John K. Samson of Winnipeg’s The Weakerthans once sang a plea (in the voice of a cat named Virtute) to “ask the things you shouldn’t miss / tape hiss and the modern man / cold war and card catalogs / to come join us if they can.” Those lines came to mind while I listened to the electroacoustic compositions on Manuella Blackburn’s Interruptions, which have a relationship to the past—and its perpetual seeping into the present—that is central to their mode, methodology, and even melody.
Interruptions presents nostalgia through a lens of digital reconstitution. Opener “Home Truths” is the audio equivalent of too many open browser tabs. Blackburn confronts and attempts to repurpose distractions that plague our wired worlds, where oases of quiet are shattered by alarm tones, bombardments of information, and the stress-inducing rush of footsteps and slamming doors. Yasunao Tone’s experiments with digital damage echo in the skipped beats and recursive moments of “Microplastics” and other pieces. The sense of a natural world permeated by a residue of the past that refuses to disappear is yet another, more toxic kind of cultural byproduct.

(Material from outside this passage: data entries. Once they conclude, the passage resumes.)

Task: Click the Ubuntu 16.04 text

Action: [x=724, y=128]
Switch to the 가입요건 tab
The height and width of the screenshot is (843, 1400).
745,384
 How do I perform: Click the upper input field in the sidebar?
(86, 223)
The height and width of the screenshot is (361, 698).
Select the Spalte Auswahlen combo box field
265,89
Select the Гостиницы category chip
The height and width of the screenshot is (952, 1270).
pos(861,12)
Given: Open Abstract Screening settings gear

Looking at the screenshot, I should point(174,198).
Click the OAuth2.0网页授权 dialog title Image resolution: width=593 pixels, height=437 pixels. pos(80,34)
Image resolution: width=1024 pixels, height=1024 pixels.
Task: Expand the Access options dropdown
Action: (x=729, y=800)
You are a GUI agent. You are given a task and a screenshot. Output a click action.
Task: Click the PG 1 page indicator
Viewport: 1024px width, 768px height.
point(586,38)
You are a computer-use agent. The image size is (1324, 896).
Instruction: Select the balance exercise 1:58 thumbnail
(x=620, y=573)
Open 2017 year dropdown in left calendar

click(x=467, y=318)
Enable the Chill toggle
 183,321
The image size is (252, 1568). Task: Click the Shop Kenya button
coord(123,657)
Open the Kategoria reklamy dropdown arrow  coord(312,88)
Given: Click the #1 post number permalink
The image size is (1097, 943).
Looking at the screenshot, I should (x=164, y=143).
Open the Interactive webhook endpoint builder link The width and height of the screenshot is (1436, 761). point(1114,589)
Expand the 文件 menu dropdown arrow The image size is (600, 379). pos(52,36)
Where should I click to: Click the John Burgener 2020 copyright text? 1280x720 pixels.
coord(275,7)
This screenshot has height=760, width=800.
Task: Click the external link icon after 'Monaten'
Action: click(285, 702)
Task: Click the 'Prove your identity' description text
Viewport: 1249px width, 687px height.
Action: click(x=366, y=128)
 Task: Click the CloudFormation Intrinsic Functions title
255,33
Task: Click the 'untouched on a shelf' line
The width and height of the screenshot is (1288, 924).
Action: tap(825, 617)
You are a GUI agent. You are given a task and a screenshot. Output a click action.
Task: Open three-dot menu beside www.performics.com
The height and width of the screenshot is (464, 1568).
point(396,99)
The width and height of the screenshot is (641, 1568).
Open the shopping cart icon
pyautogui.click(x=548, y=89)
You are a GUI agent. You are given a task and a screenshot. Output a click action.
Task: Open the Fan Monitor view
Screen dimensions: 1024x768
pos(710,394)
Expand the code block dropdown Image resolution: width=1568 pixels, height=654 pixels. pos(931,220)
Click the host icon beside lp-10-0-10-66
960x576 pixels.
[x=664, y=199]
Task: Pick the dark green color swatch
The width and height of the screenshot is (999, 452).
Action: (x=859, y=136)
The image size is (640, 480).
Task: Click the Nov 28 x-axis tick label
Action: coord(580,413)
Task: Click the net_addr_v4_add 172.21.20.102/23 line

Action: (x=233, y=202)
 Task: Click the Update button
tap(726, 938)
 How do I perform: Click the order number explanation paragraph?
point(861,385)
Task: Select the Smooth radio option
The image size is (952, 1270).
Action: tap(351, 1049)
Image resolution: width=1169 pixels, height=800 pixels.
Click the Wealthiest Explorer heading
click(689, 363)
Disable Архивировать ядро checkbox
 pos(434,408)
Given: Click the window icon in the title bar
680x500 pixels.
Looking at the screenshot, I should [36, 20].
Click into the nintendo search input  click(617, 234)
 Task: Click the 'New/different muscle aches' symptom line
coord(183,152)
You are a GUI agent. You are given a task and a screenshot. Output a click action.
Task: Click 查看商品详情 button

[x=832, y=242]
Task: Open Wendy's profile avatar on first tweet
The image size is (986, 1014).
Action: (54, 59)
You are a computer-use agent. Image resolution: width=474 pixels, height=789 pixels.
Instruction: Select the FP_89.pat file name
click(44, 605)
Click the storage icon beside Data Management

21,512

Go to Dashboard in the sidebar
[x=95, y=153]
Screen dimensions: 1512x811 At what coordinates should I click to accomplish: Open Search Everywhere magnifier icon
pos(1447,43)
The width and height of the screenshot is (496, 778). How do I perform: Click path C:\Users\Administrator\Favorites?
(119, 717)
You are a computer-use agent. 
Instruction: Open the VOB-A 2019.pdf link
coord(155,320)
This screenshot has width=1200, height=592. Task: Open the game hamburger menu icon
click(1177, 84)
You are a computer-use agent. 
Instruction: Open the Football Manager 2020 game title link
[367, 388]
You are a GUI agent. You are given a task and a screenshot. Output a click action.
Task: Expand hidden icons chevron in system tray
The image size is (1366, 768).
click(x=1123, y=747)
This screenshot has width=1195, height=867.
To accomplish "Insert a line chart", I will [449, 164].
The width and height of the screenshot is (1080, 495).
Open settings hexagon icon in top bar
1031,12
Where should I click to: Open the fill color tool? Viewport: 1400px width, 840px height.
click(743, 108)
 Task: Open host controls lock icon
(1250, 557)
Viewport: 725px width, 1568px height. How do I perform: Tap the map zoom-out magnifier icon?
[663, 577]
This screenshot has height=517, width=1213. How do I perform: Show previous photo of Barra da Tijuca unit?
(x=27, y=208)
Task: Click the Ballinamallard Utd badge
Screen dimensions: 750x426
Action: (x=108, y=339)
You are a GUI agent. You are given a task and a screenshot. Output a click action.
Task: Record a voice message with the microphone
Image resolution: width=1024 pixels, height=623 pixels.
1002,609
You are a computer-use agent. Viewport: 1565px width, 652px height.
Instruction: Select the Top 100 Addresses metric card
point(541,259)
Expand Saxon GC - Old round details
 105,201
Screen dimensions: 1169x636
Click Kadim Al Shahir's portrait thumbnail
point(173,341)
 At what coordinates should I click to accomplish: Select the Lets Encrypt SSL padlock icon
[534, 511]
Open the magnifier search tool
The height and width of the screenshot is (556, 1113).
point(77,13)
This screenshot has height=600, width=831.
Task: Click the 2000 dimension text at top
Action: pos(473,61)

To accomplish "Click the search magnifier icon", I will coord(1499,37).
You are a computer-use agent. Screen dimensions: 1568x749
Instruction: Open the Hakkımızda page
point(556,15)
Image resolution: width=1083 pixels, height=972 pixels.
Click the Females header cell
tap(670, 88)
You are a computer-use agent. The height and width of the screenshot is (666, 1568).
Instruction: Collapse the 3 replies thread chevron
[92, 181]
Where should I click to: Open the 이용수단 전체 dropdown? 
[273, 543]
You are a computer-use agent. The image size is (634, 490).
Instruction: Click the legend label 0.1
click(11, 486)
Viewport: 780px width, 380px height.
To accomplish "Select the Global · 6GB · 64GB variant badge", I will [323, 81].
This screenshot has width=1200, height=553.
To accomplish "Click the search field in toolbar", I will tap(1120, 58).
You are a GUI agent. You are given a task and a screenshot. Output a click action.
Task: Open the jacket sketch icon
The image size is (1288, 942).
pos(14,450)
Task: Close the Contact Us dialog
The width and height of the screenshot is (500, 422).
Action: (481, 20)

Blackburn’s more positive survey of nostalgia takes her from the eight-inch floppy discs of the vintage Fairlight CMI Series II to the contents of her cupboards and their trove of photos and souvenirs. But the closing track, “Landline,” is where she unlocks the music of the recent past. The piece, which won first prize in the 2018 Musicworks Electronic Music Composition Contest, creates a kind of symphony from the dial tones and electronic connections that once were the basis of worldwide communication. Beneath a kind of quaintness in revisiting the imperfect crackles of analog sound, there is a deeper summary of our constant changing and its many pluses and minuses—or perhaps its encroaching ones and zeroes.